Question

How do you use the important points to sketch the graph of `y = x^2 – 6x – 16`?

Answer 1

Use the roots ( x = -2 and x = 8) and the vertex (3, -25) to start your sketch

Explanation:

We know that

`y=x^2-6x-16`

represents an upwardly facing parabola because the coefficient in in front of the `x^2` term is positive (`+1`).

Finding where the parabola intersects the x-axis (if it does) will be helpful.

Find when `y=0`.

`x^2-6x-16=0`

Factor.

`(x-8)(x+2)=0`

This gives two roots, namely `x=8` and `x=-2`, so the parabola intersects the x-axis at `x=8` and `x=-2`.

The x-coordinate, `x_v`, of the vertex of the parabola is the average of these two roots.

Required action 1 » Reproduce the passage of the parabola-sketching answer from "represents an upwardly" up to and including "will be helpful.".
Required action 2 » In the parabola-sketching answer, why does `y = x^2 – 6x – 16` represent an upwardly facing parabola?

Data shown »
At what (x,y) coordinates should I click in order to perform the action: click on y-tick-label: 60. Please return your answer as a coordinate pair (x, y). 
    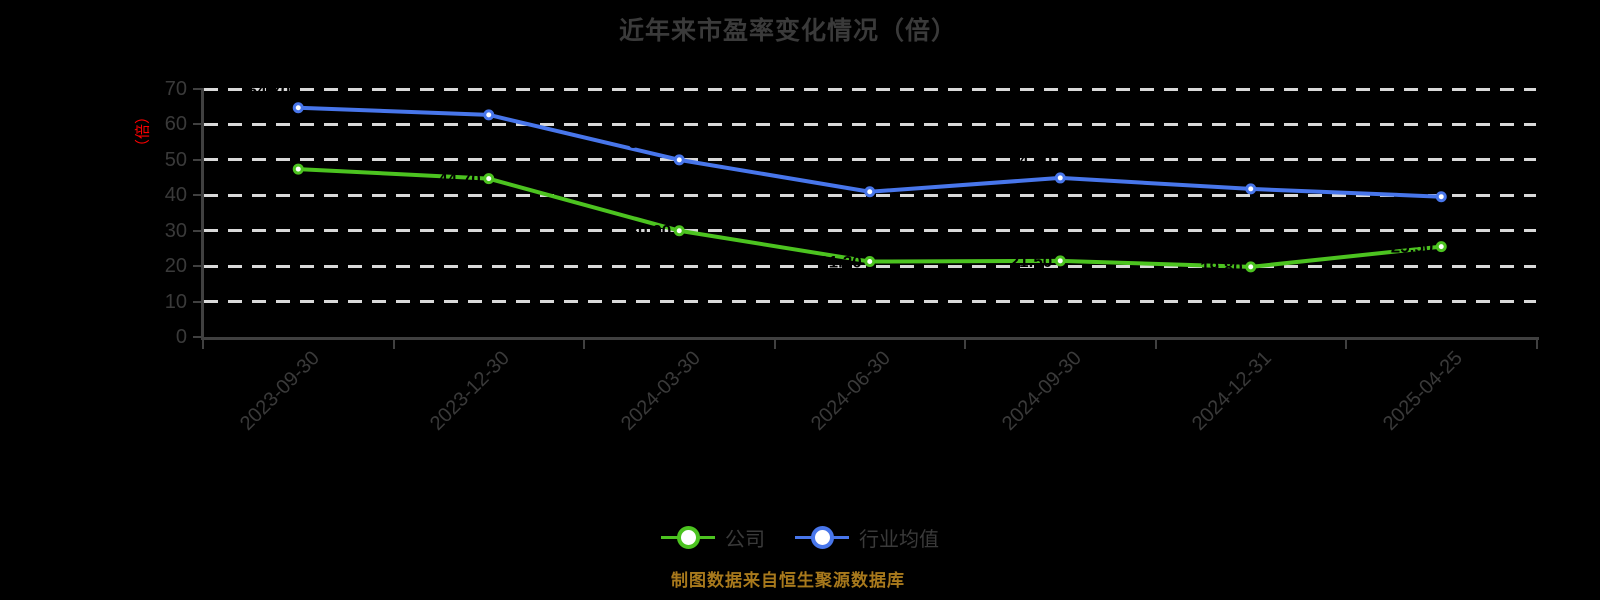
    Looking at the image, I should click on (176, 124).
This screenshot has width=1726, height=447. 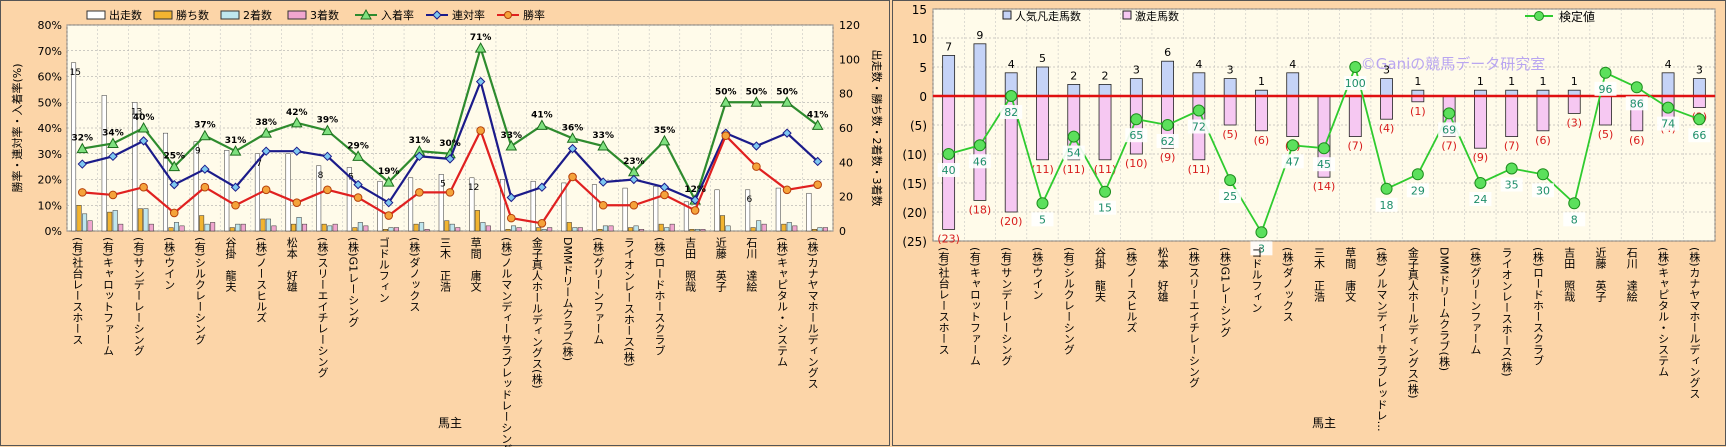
...
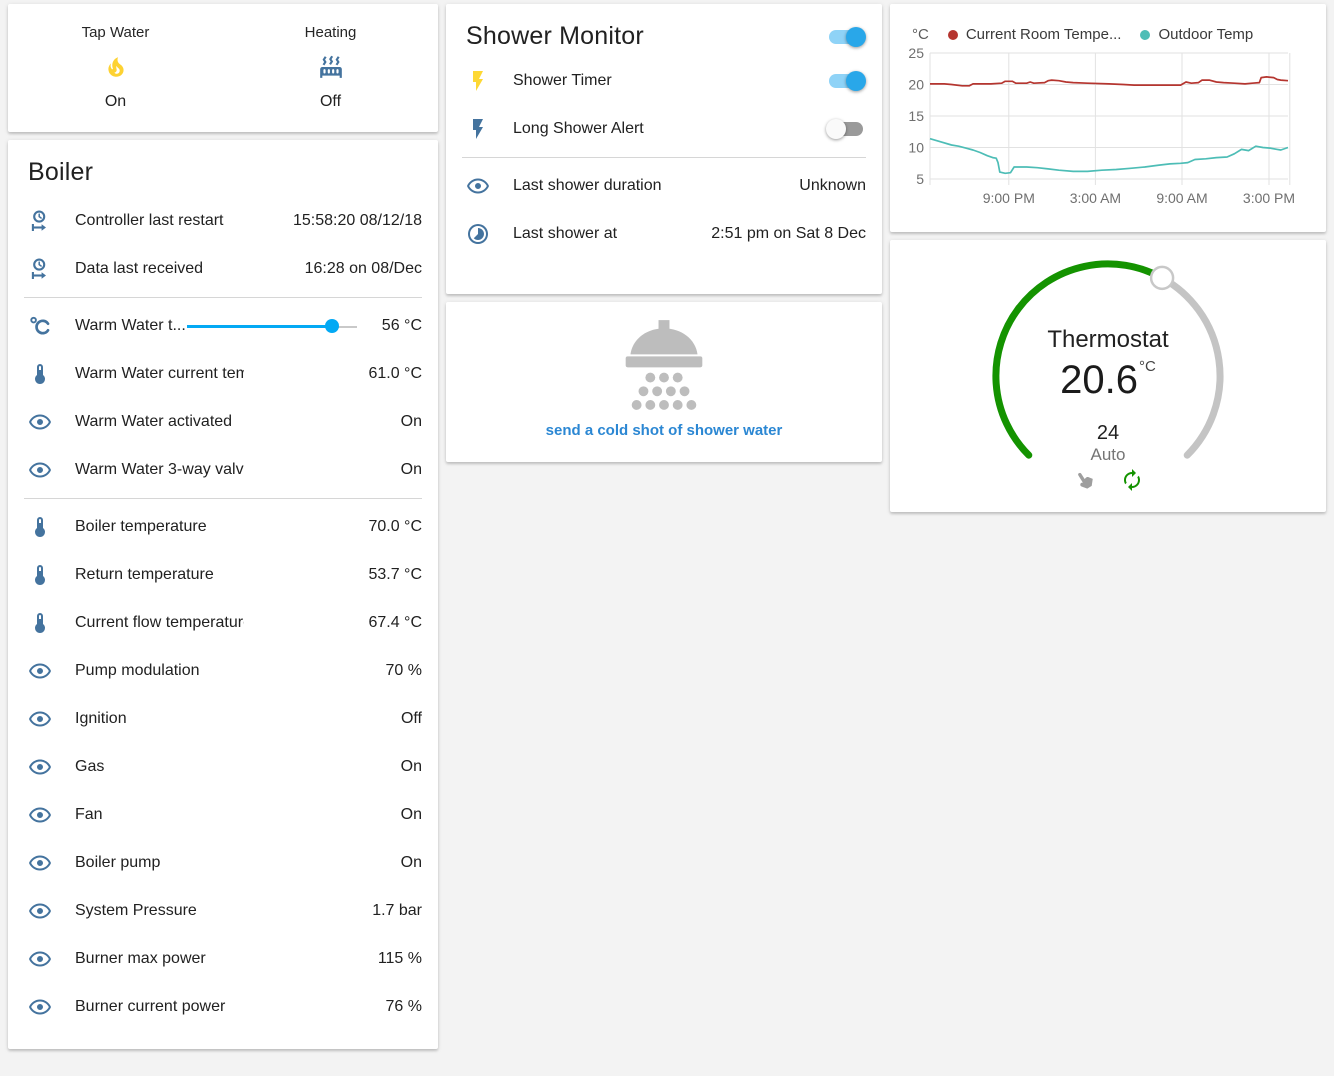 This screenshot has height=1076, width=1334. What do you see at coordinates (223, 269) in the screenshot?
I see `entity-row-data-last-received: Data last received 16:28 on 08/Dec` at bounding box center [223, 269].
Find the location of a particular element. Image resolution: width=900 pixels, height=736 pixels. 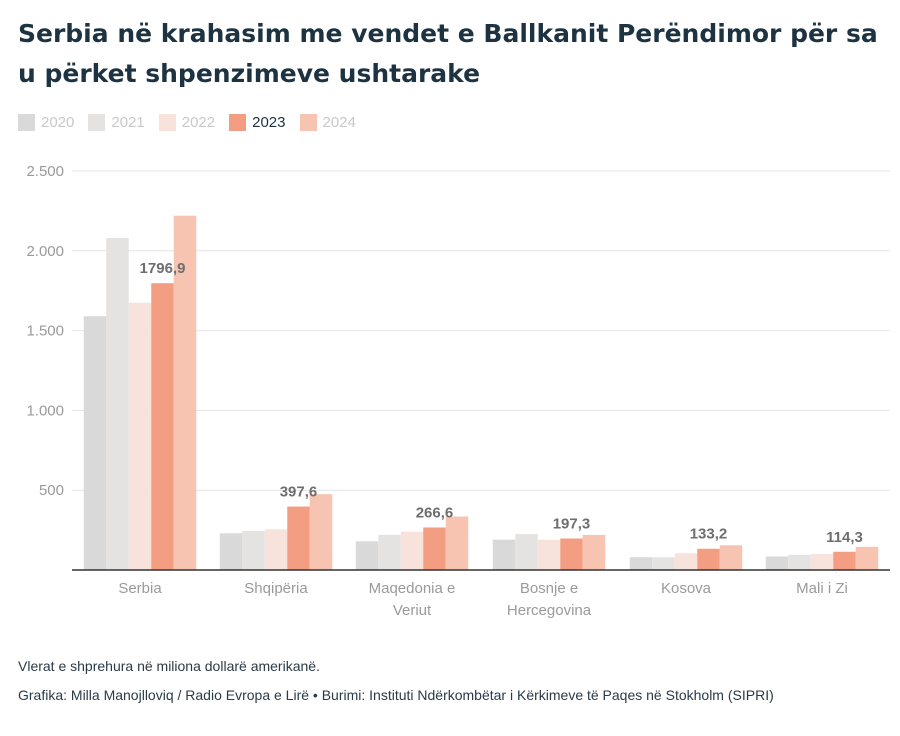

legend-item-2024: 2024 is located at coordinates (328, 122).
---
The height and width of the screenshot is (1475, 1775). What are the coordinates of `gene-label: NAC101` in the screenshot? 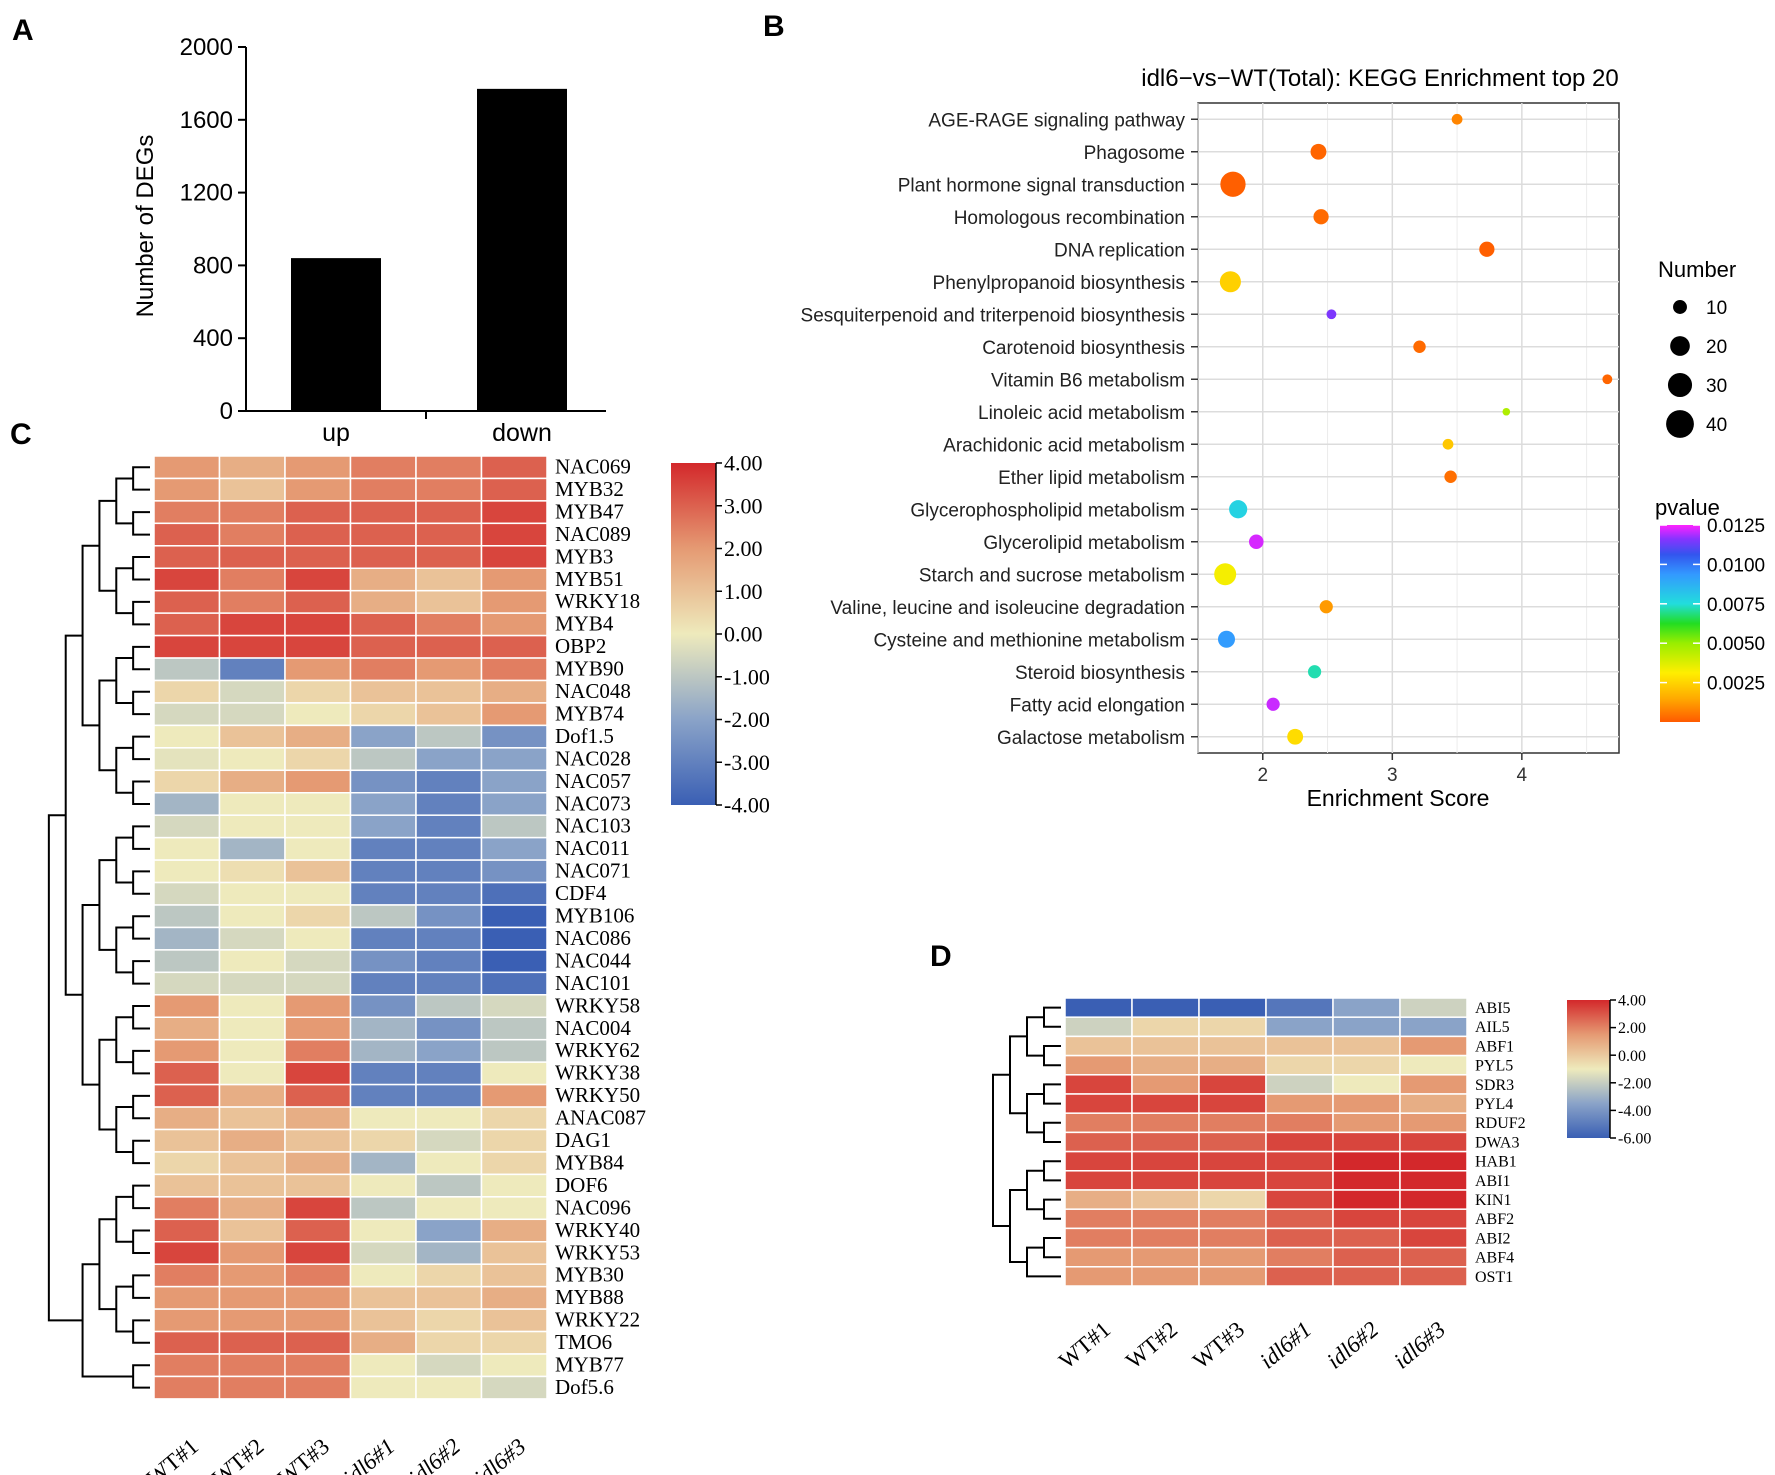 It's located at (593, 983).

Exercise output 1 »
represents an upwardly facing parabola because the coefficient in in front of the `x^2` term is positive (`+1`).

Finding where the parabola intersects the x-axis (if it does) will be helpful.

Exercise output 2 » Because the coefficient in front of the `x^2` term is positive (`+1`).